-- BEGIN --

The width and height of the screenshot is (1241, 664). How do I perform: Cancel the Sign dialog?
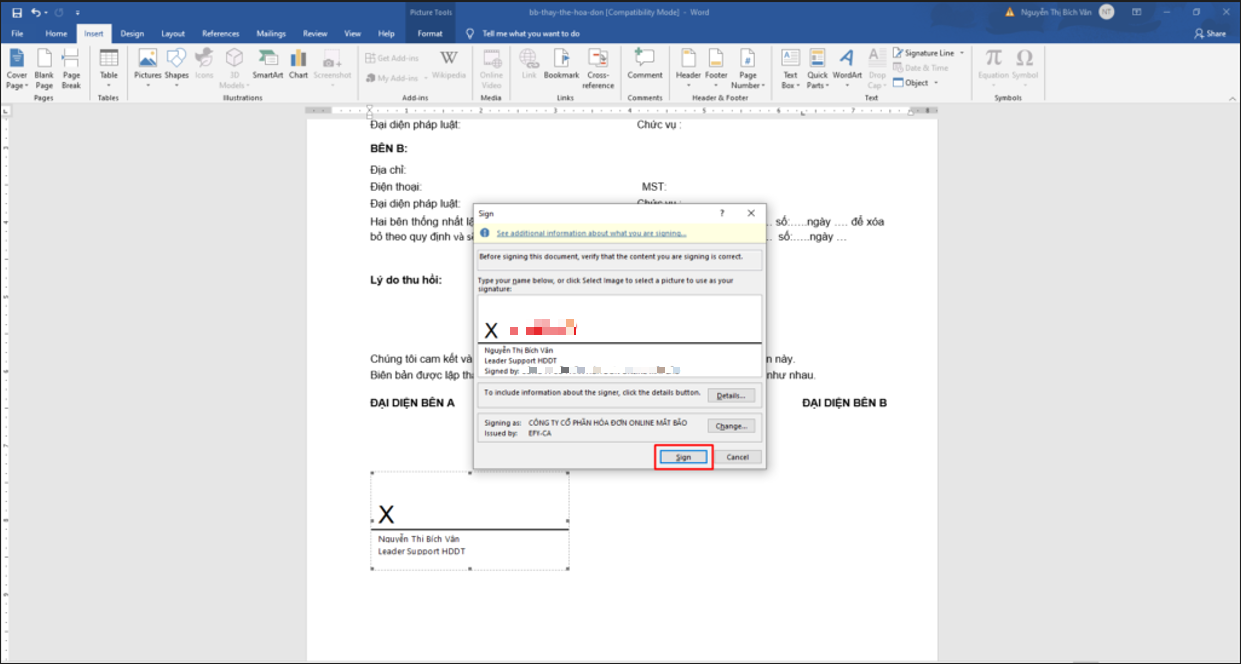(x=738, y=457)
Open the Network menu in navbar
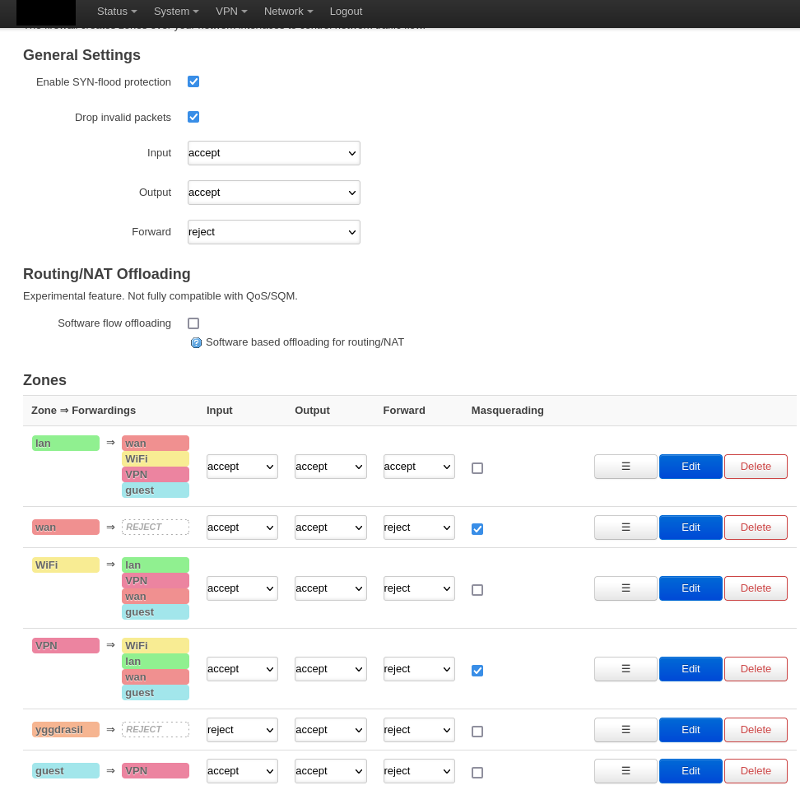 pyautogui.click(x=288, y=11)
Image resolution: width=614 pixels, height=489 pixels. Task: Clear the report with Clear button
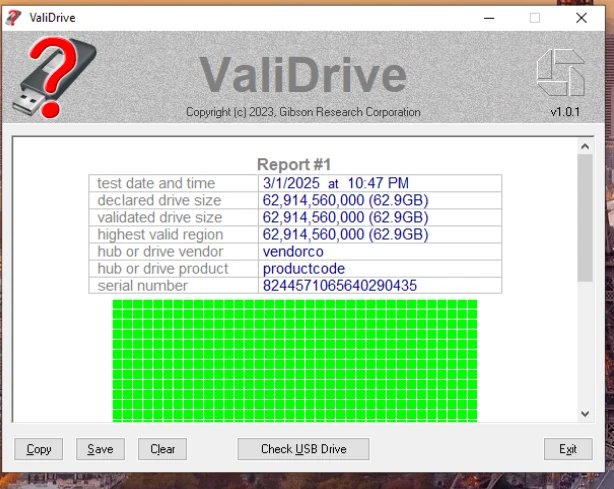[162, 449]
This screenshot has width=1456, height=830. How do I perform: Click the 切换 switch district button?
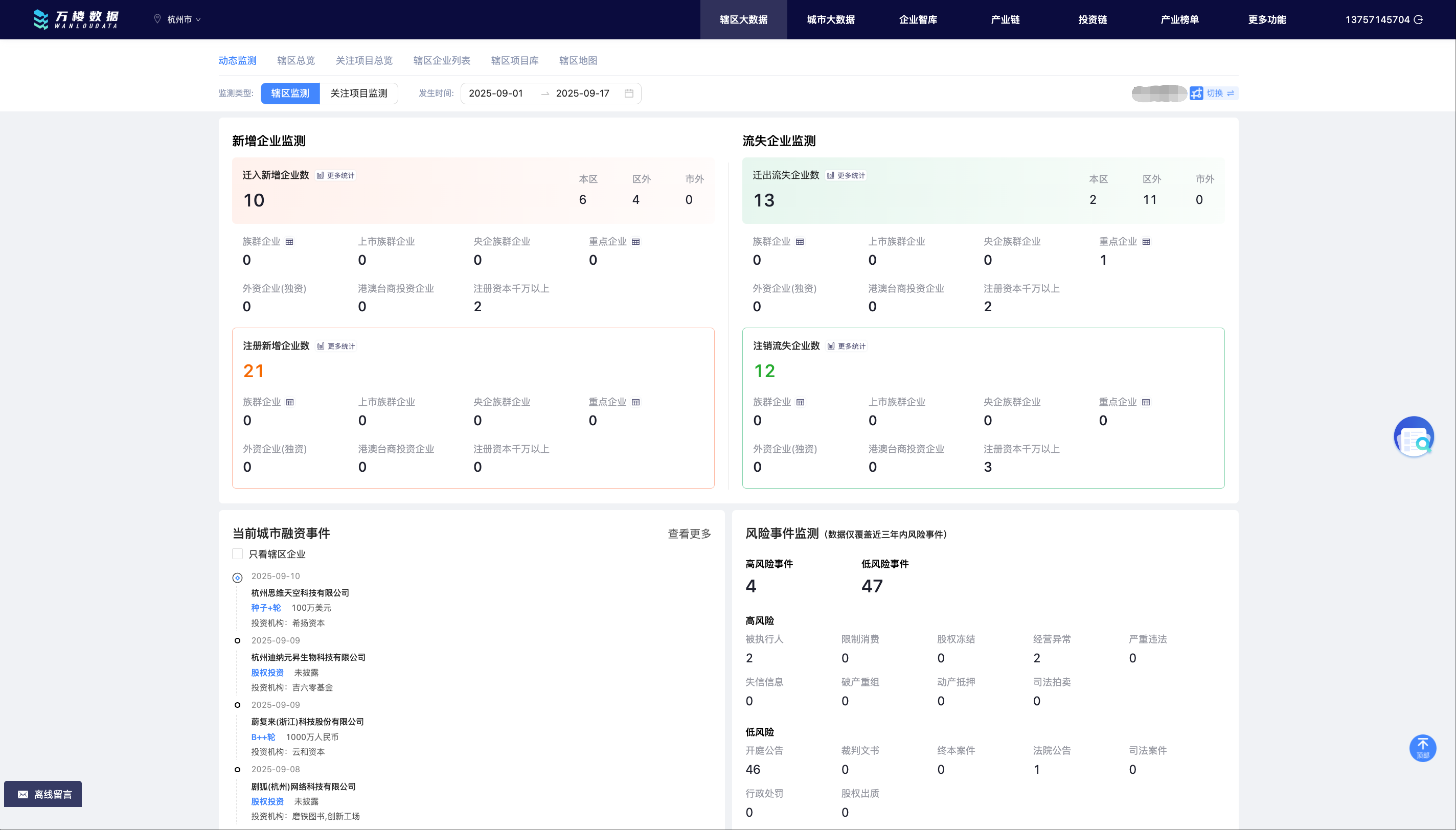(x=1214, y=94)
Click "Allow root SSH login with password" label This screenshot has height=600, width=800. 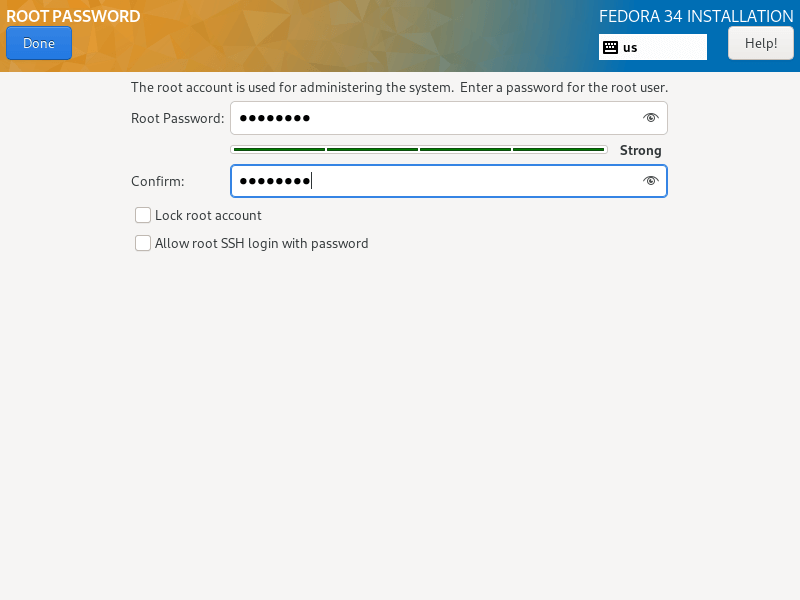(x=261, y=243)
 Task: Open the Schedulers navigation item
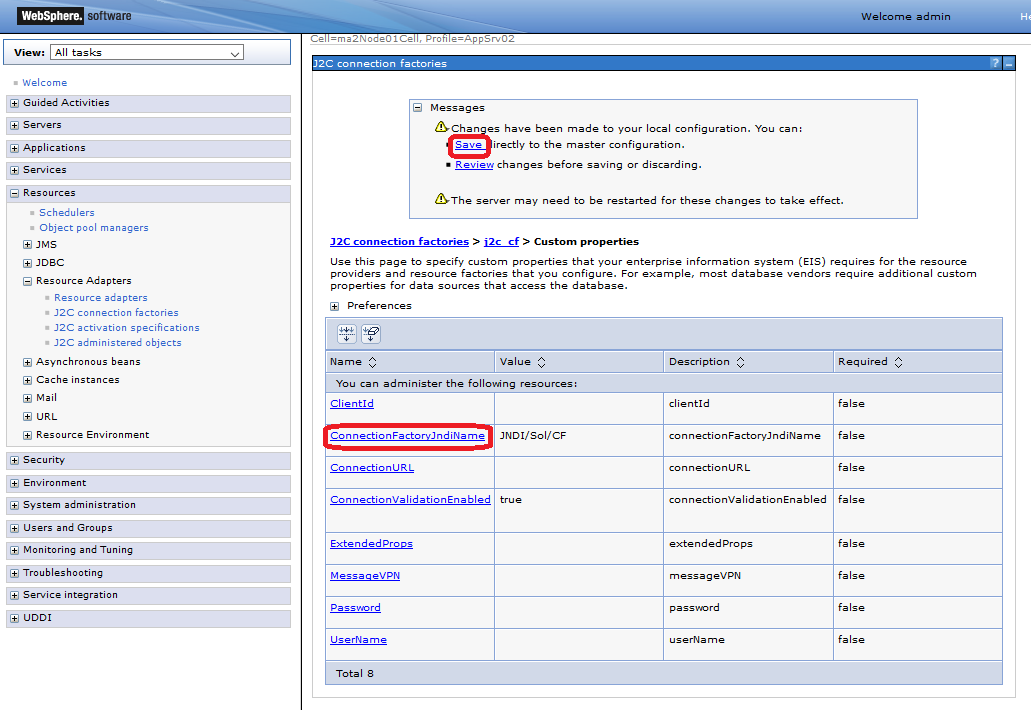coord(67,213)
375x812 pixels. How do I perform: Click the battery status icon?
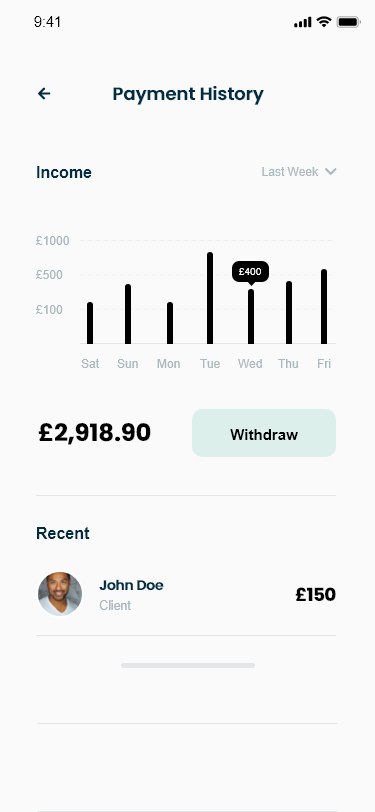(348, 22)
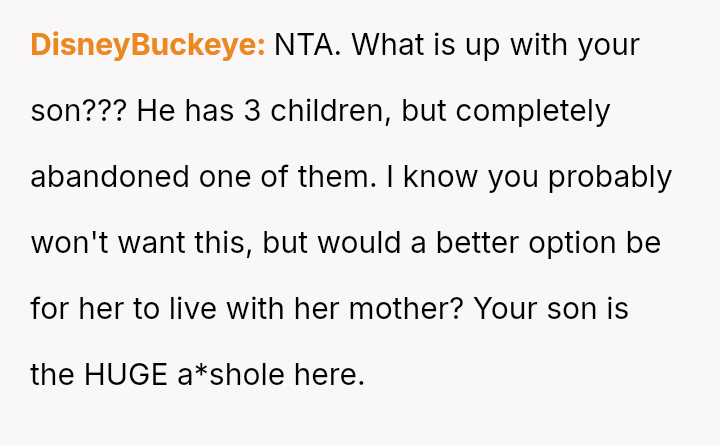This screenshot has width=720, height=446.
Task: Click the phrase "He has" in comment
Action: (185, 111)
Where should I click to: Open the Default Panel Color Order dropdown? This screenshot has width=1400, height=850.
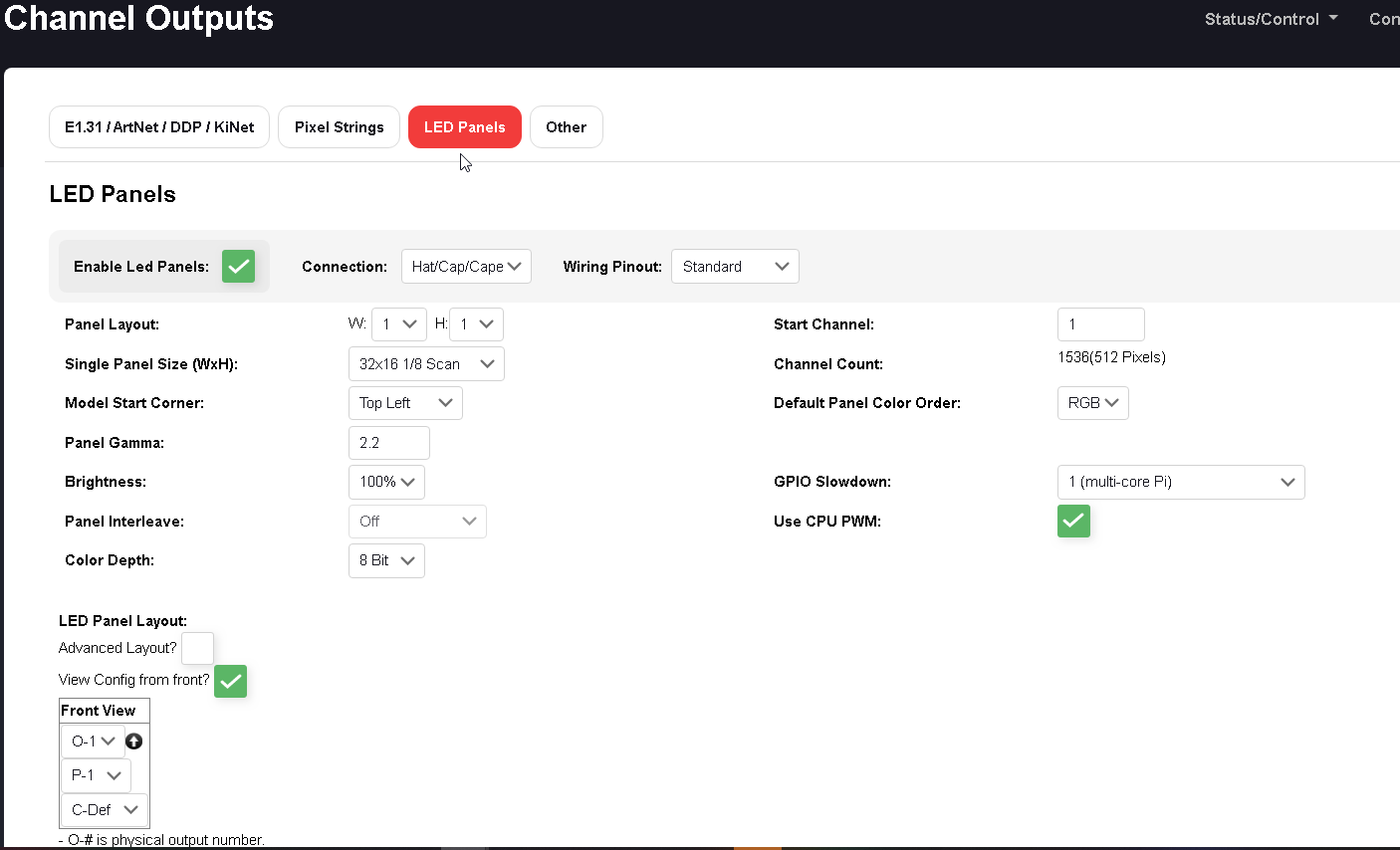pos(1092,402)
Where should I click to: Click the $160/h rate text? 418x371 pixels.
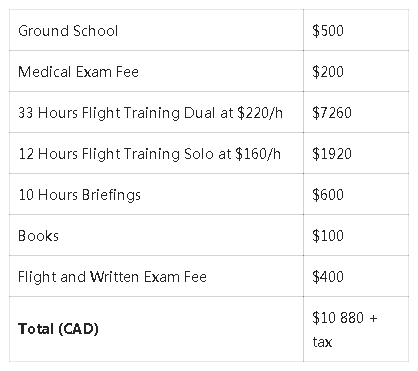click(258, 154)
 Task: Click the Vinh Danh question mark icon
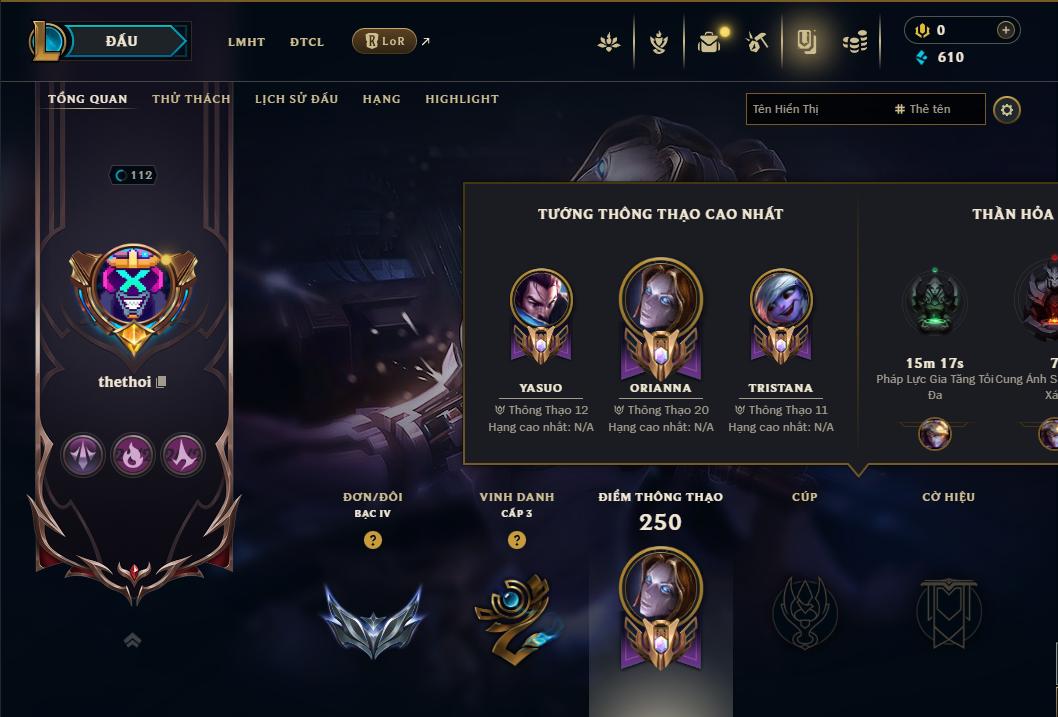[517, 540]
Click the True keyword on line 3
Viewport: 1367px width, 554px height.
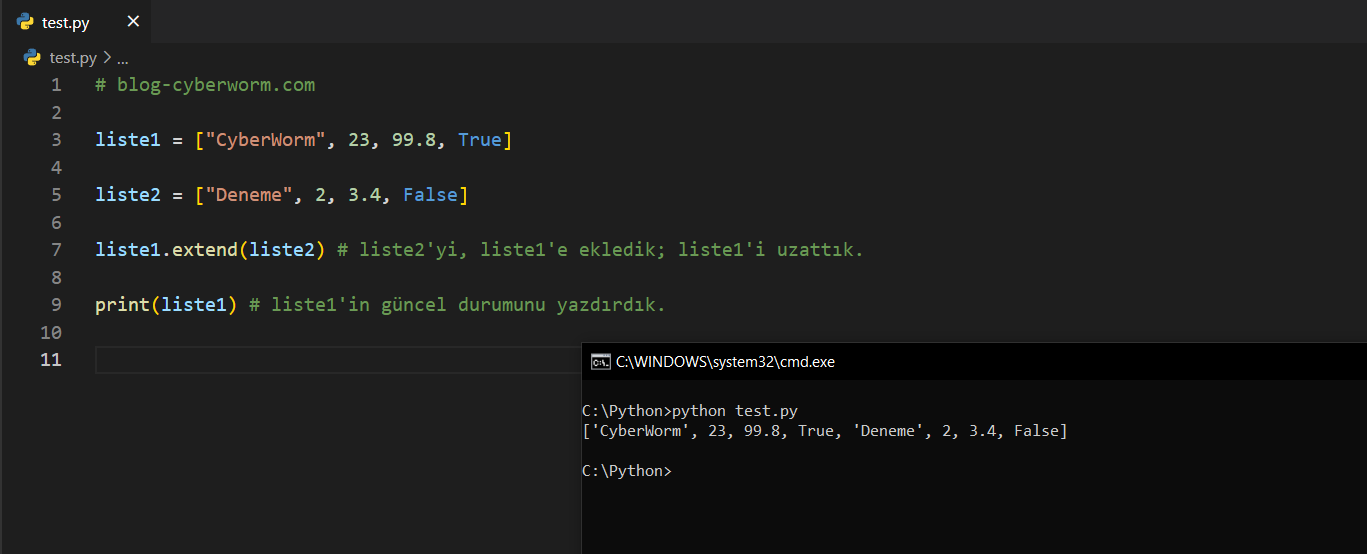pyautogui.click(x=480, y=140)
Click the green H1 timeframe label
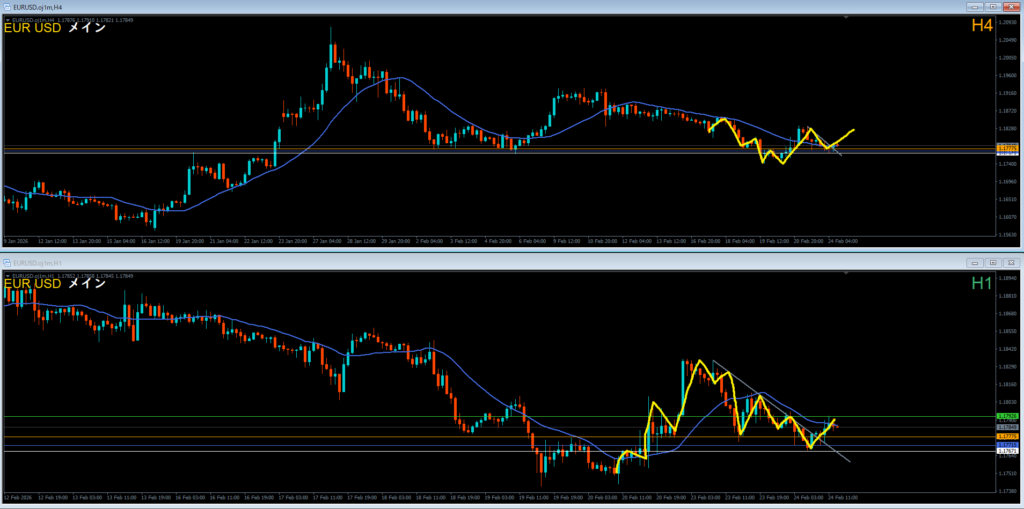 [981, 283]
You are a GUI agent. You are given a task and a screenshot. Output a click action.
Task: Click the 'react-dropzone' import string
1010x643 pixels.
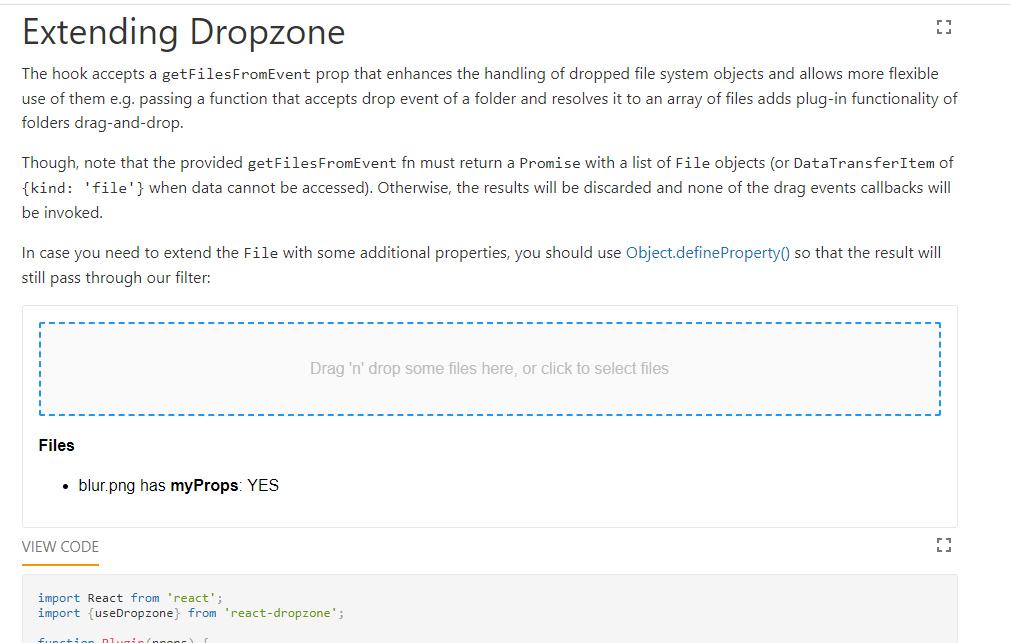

-- END --

▶ [Work to complete]:
Recast the lines above as a Markdown table with the columns Row and Line, covering only the stretch that starts at the line containing "You are a GUI" and runs through the last of the lines, and leaving out blank lines and pictures.

▶ [Response to the task]:
| Row | Line |
|---|---|
| 1 | You are a GUI agent. You are given a task and a screenshot. Output a click action. |
| 2 | Task: Click the 'react-dropzone' import string |
| 3 | 1010x643 pixels. |